- _Your task_: Write out the part of the listing from its first line through the line that contains "pyautogui.click(x=572, y=381)", copying each line exactly. Leave the pictures out of your answer.

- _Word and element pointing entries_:
+-------+

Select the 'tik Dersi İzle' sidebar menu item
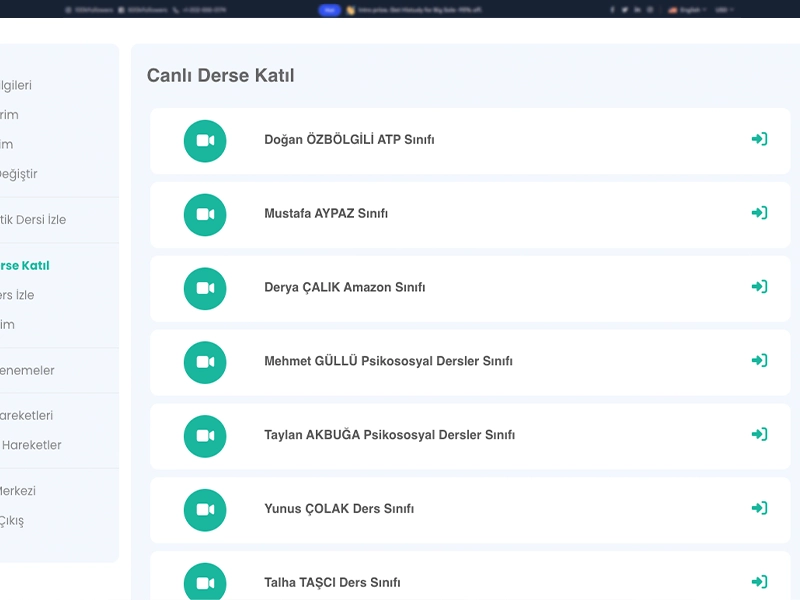 coord(32,220)
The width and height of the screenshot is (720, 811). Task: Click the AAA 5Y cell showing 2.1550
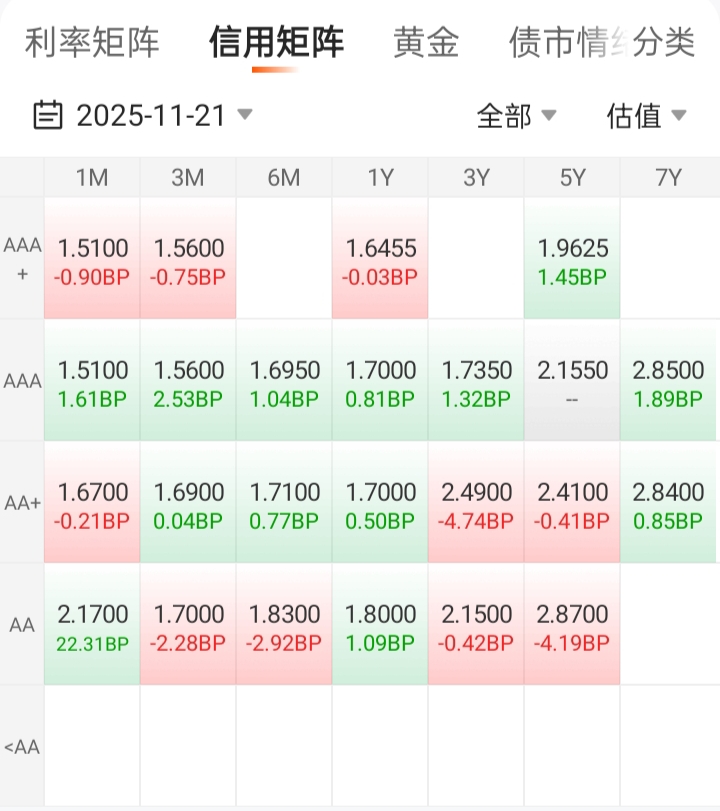pyautogui.click(x=572, y=381)
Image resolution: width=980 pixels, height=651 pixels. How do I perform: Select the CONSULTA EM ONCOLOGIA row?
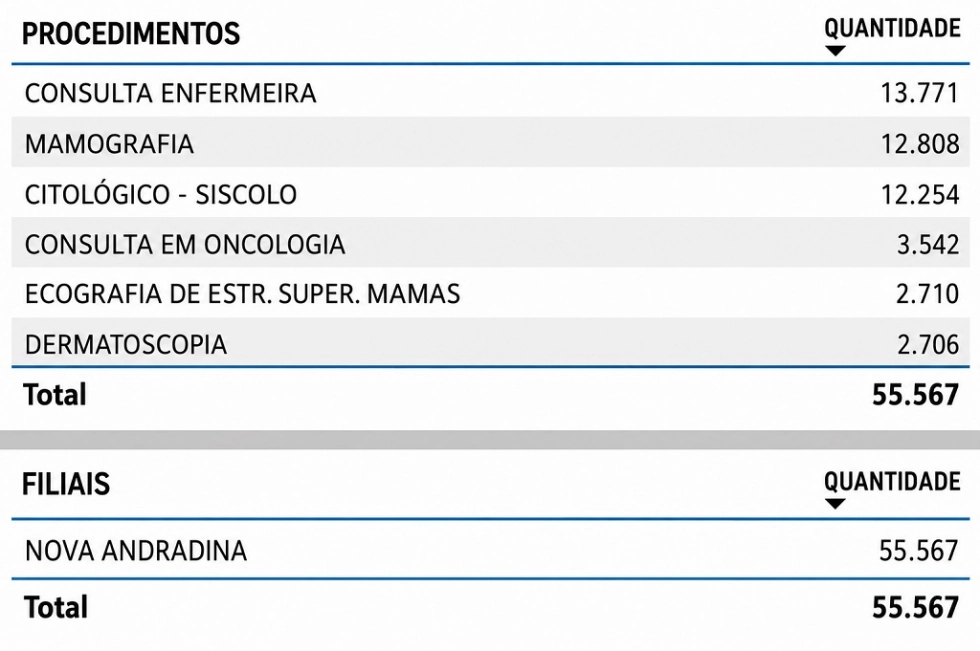[x=490, y=244]
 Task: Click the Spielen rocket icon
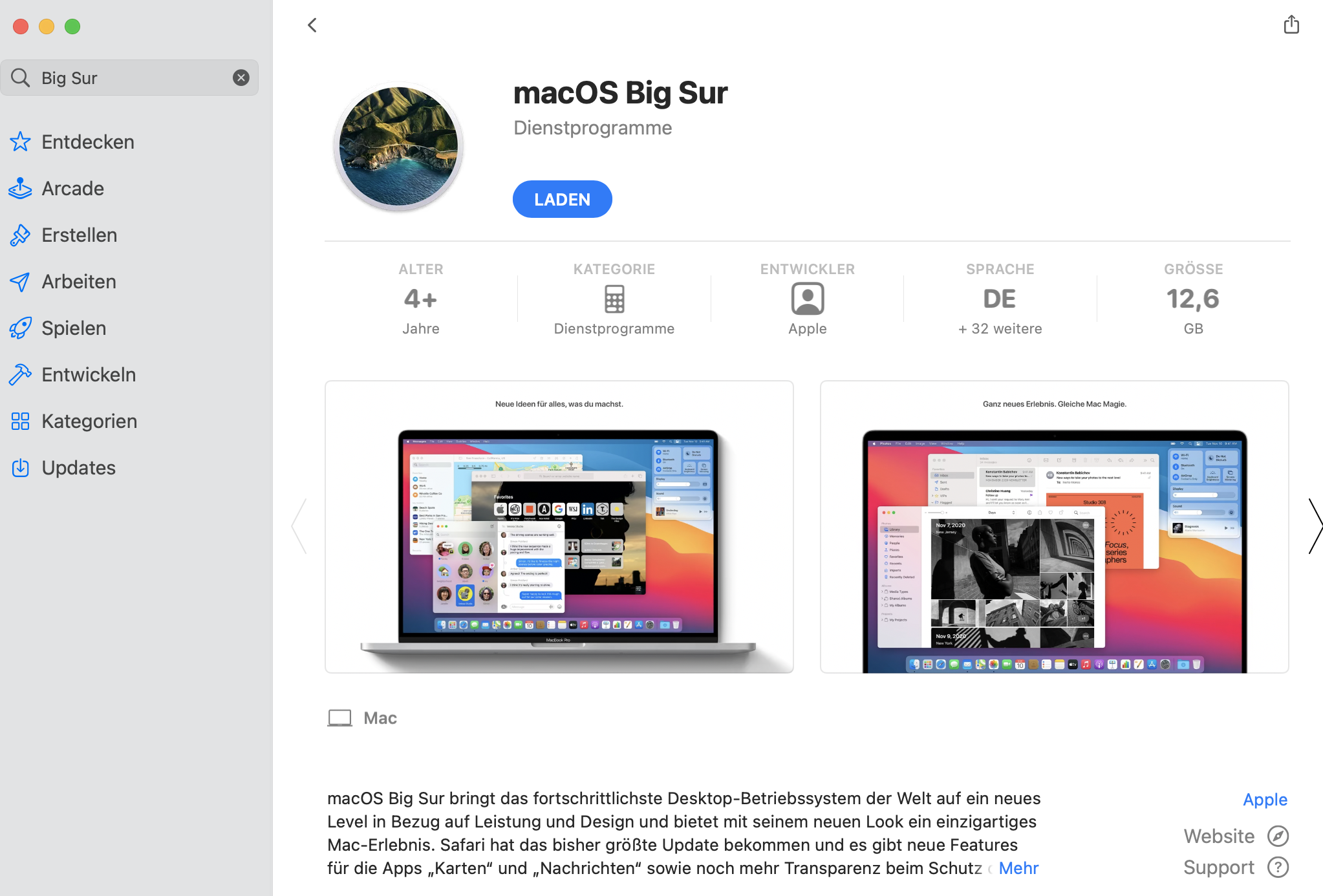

+-------+

- _Expected answer_:
Select the 'tik Dersi İzle' sidebar menu item
 coord(32,220)
The width and height of the screenshot is (720, 811). Task: Click the AAA 5Y cell showing 2.1550
pyautogui.click(x=572, y=381)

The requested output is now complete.